Department of Rheumatology, Lapeyronie Hospital and University of Montpellier, Montpellier, France.
Department of Rheumatology, Lapeyronie Hospital and EA2415, University of Montpellier, Montpellier, France.
Osteoporos Int. 2018 Nov;29(11):2389-2397. doi: 10.1007/s00198-018-4586-6. Epub 2018 Jun 16.
Inflammatory bowel diseases (IBDs) are associated with a decreased bone mineral density, but the impact on fractures is unknown. In our study, global risk of fracture is increased for patients with IBDs versus controls. This result will help to determine the appropriate assessment with early screening and management of osteoporosis. Inflammatory bowel diseases (IBDs), such as Crohn's disease (CD) and ulcerative colitis (UC), are associated with a decreased bone mineral density (BMD). However, the impact on fracture risk is unknown and data are contradictory across studies. In this systematic review and meta-analysis, we aimed to assess the risk of fracture and presence of low BMD in patients with IBDs compared to healthy controls. A systematic search of literature was conducted of MEDLINE, EMBASE, the Cochrane library and abstracts from appropriate scientific congresses. Studies were selected if they compared the incidence of fractures and/or BMD measurement by dual-energy X-ray absorptiometry in patients with IBDs and healthy sex- and age-matched controls. Data were extracted by two independent investigators. Meta-analysis was performed with the inverse variance approach to estimate pooled odds ratios (ORs) and risk ratios (RRs) with their 95% confidence intervals (CIs). Twenty-four studies met the inclusion criteria. On the basis of nine studies, global risk of fracture was increased for patients with IBDs versus controls (RR = 1.38, 95% CI 1.11-1.73; p = 0.005). Fracture risk with IBDs was significantly increased for vertebral fractures (OR = 2.26, 95% CI 1.04-4.90; p < 0.001), but not for any other site. The analysis of 16 studies evaluating BMD showed a significant decrease in mean BMD and Z-scores for IBD patients versus controls at all sites. In our meta-analysis, patients with IBDs have an increased risk of fractures, especially in the spine, and significant decreased BMD at all sites, which suggests the need for identifying high-risk individuals among this population.

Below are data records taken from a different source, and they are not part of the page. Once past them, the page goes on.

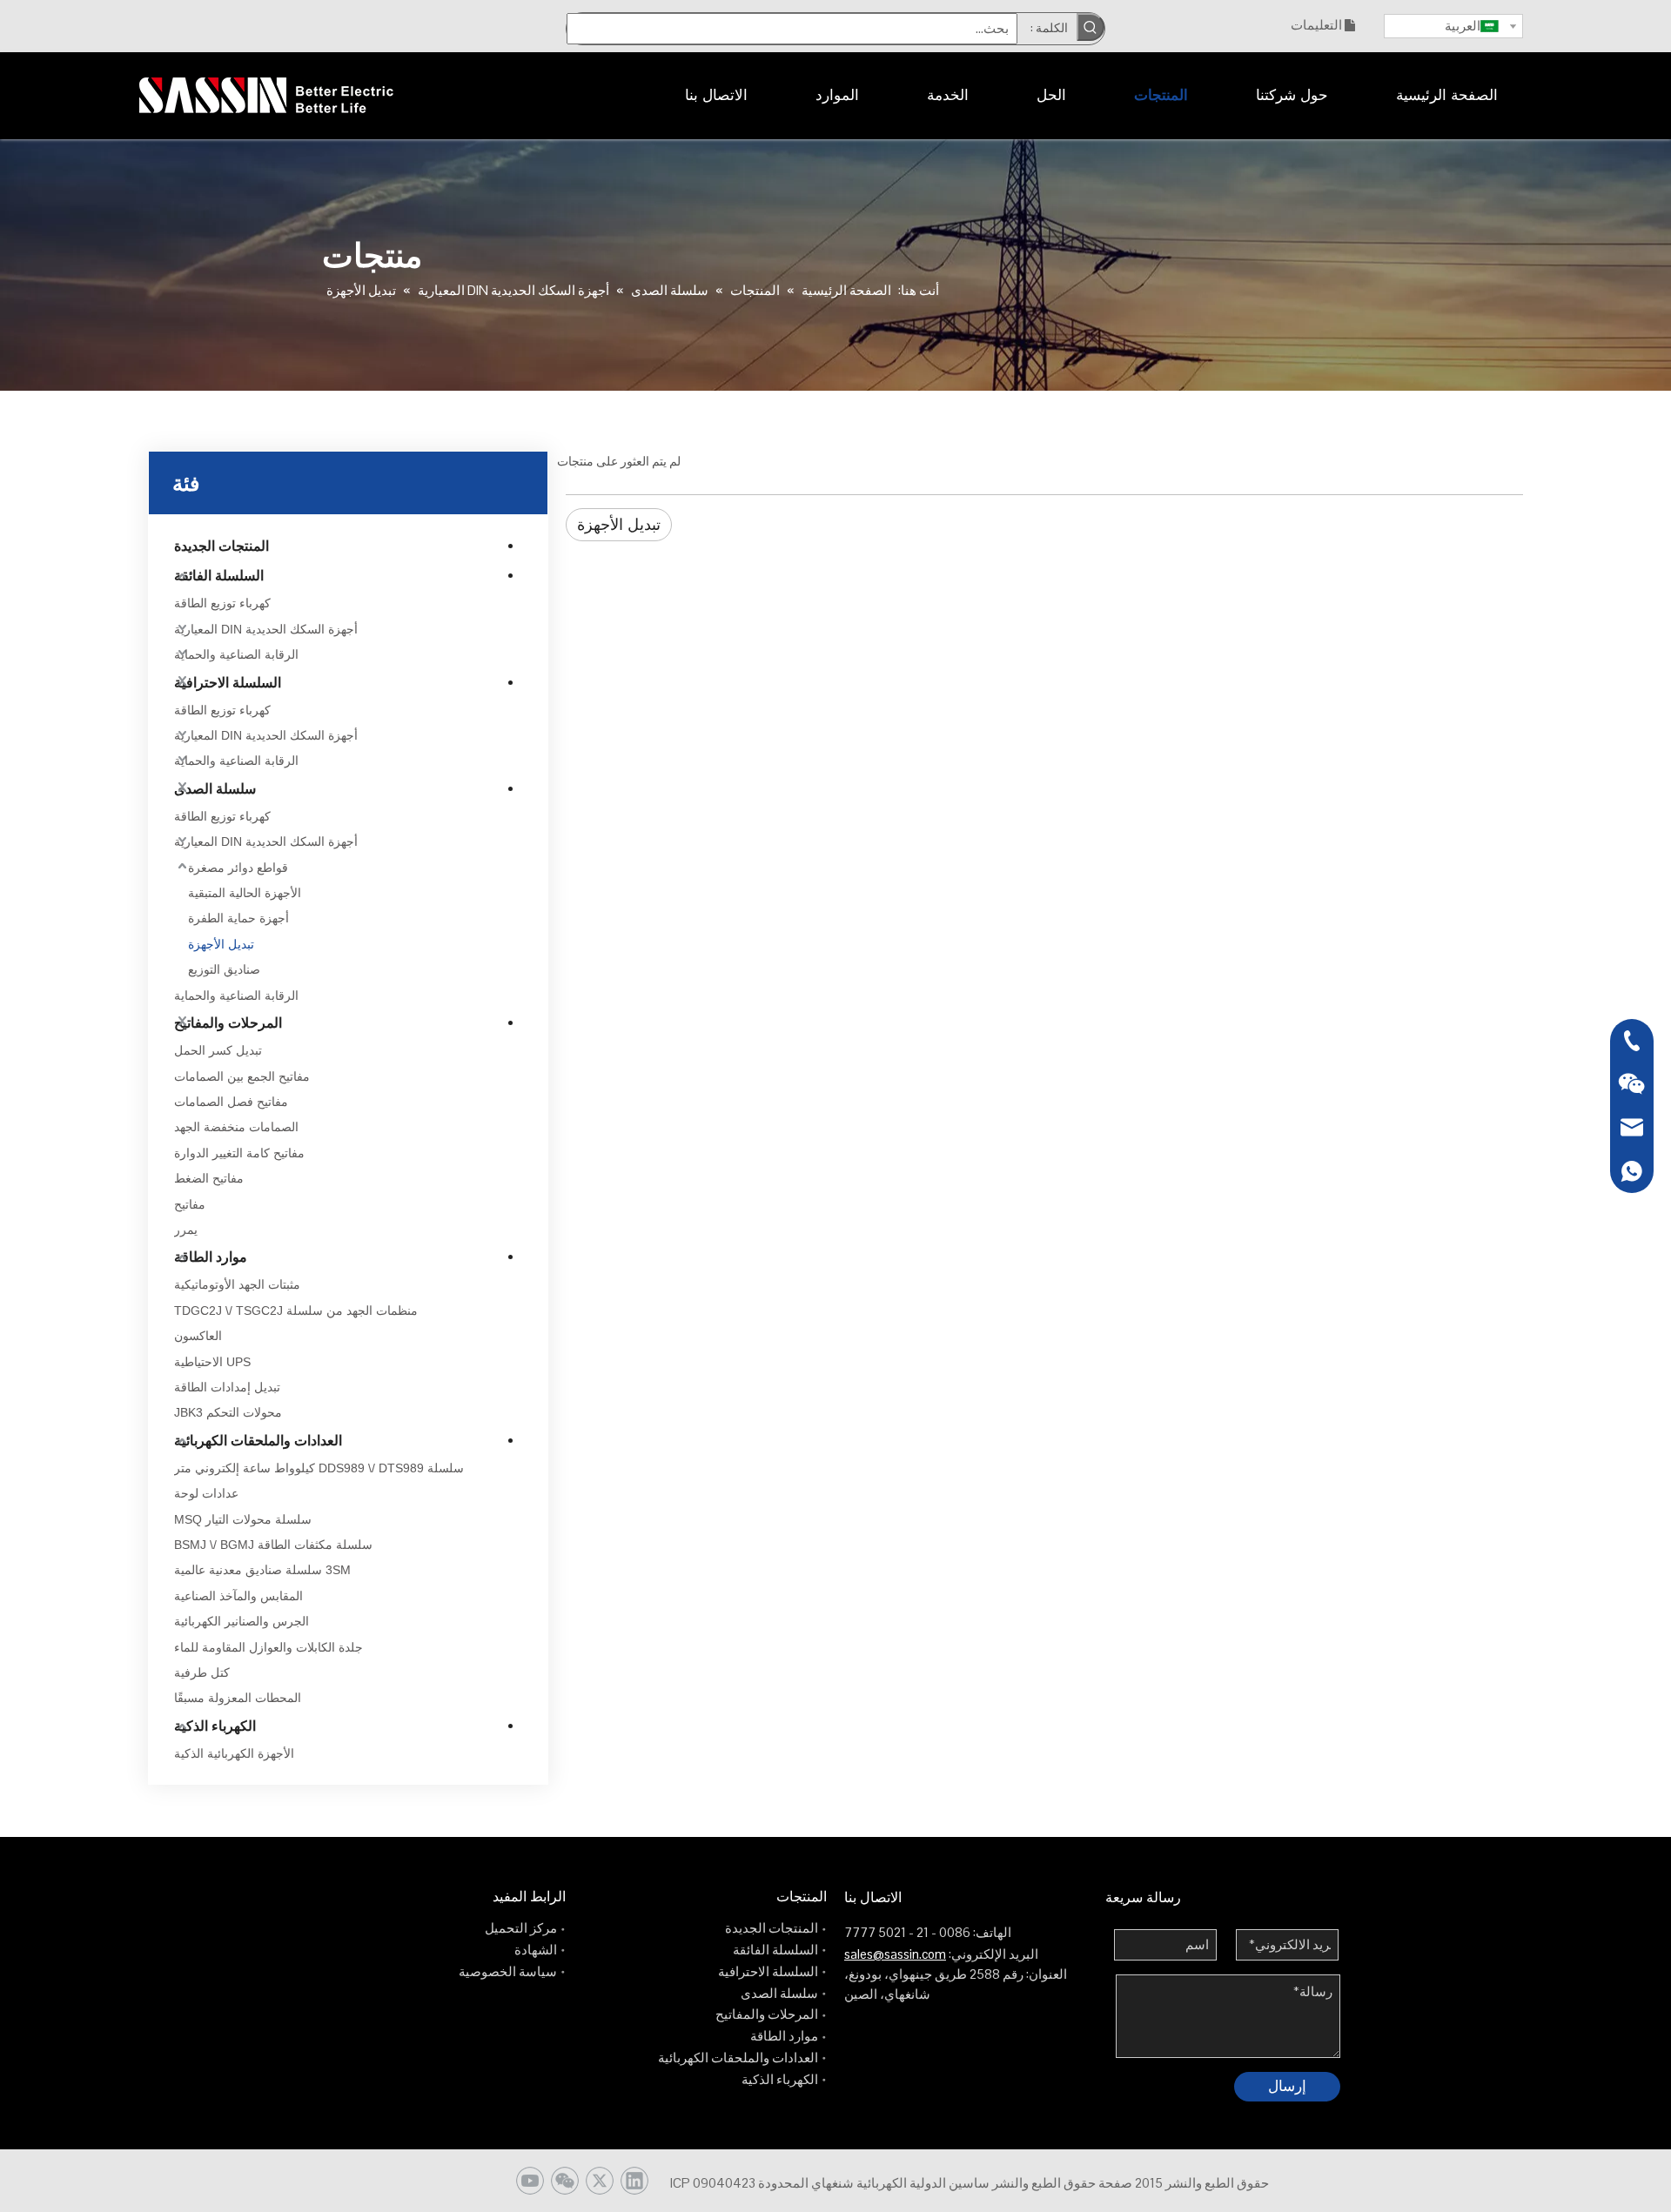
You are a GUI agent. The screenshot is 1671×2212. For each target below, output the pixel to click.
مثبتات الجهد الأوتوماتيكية (237, 1284)
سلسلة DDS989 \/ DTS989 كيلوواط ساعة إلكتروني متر (319, 1468)
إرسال (1287, 2085)
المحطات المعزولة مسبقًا (237, 1698)
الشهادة (535, 1949)
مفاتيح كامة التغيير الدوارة (239, 1153)
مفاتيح (189, 1204)
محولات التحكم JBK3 (228, 1412)
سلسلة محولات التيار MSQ (243, 1519)
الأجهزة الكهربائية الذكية (234, 1753)
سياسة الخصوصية (508, 1971)
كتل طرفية (202, 1672)
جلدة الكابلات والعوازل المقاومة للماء (268, 1647)
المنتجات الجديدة (221, 546)
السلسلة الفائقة (219, 575)
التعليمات (1316, 25)
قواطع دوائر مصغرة (238, 868)
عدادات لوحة (206, 1493)
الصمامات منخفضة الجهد (236, 1127)
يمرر (186, 1230)
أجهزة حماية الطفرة (238, 918)
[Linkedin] (634, 2181)
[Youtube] (530, 2181)
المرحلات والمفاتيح (228, 1023)
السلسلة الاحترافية (227, 682)
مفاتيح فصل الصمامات (231, 1102)
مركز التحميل (521, 1928)
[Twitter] (600, 2181)
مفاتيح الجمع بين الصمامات (242, 1076)
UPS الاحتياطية (212, 1362)
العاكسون (198, 1336)
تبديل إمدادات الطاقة (227, 1387)
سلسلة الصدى (215, 788)
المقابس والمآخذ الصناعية (238, 1596)
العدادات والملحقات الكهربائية (258, 1440)
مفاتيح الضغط (209, 1178)
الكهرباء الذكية (215, 1726)
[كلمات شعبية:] (1090, 27)
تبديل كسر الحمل (218, 1050)
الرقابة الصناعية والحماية (236, 654)
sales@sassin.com (895, 1954)
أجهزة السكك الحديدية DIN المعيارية (266, 629)
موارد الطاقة (210, 1257)
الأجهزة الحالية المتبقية (244, 893)
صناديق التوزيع (224, 969)
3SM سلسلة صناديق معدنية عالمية (262, 1570)
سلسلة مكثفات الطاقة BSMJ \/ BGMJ (273, 1545)
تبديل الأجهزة (221, 944)
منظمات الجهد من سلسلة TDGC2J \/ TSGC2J (296, 1310)
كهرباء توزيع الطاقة (222, 603)
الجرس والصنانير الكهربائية (241, 1621)
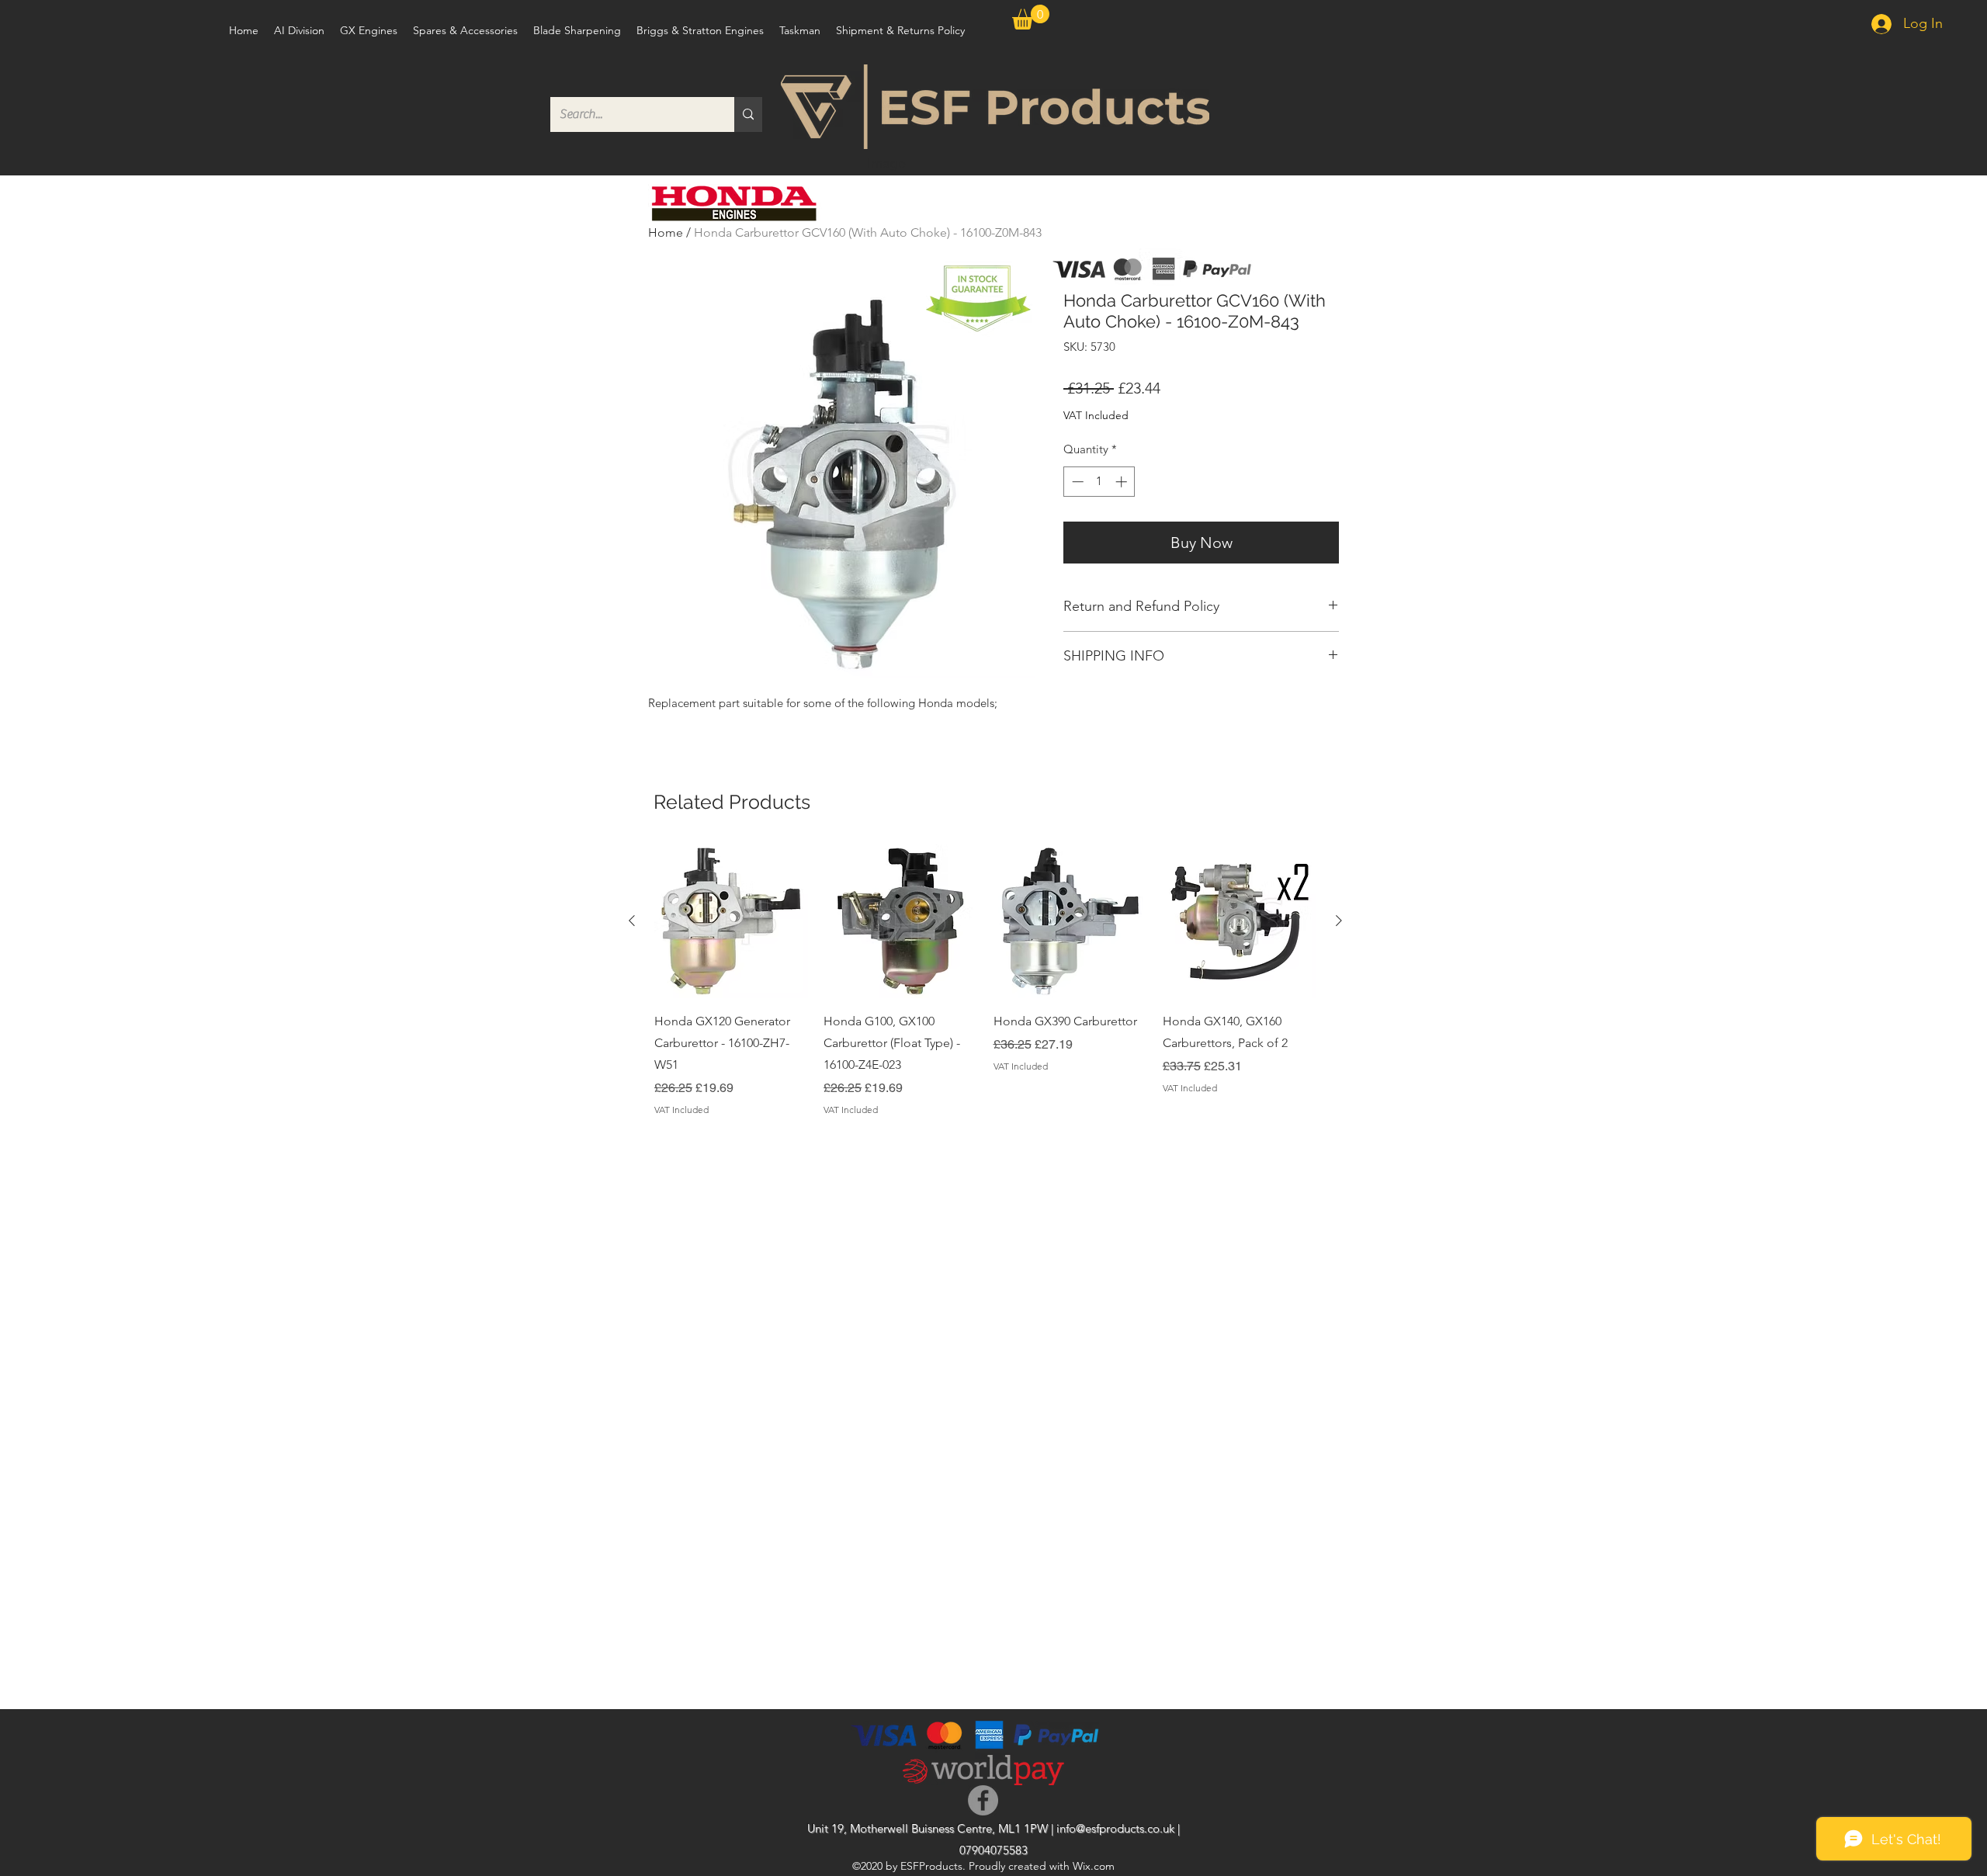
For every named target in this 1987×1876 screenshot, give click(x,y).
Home (665, 232)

炎症性肠病(IBD)与骨密度降低有关,但骨折的影响尚不清楚。在我们的研究中,与对照组相比,IBD 患者的骨折总体风险增加。这一结果将有助于确定适当的评估方法,包括早期筛查和骨质疏松症的管理。炎症性肠病(IBD),如克罗恩病(CD)和溃疡性结肠炎(UC),与骨密度(BMD)降低有关。然而,骨折风险的影响尚不清楚,并且研究结果相互矛盾。在这项系统评价和荟萃分析中,我们旨在评估与健康对照组相比,IBD 患者骨折风险和低 BMD 的存在情况。我们对 MEDLINE、EMBASE、Cochrane 图书馆和相关科学大会摘要进行了系统文献检索。如果研究比较了 IBD 患者和性别、年龄匹配的健康对照组的骨折发生率和/或双能 X 线吸收法测量的 BMD,则选择这些研究。数据由两名独立研究人员提取。使用逆方差法进行荟萃分析,以估计汇总优势比(OR)和风险比(RR)及其 95%置信区间(CI)。有 24 项研究符合纳入标准。基于 9 项研究,与对照组相比,IBD 患者的总体骨折风险增加(RR=1.38,95%CI 1.11-1.73;p=0.005)。IBD 患者的骨折风险显著增加,尤其是椎体骨折(OR=2.26,95%CI 1.04-4.90;p<0.001),但其他部位无此风险。对 16 项评估 BMD 的研究进行的分析表明,与对照组相比,IBD 患者在所有部位的平均 BMD 和 Z 评分均显著降低。在我们的荟萃分析中,IBD 患者骨折风险增加,尤其是脊柱骨折,所有部位的 BMD 均显著降低,这表明需要在该人群中识别高危个体。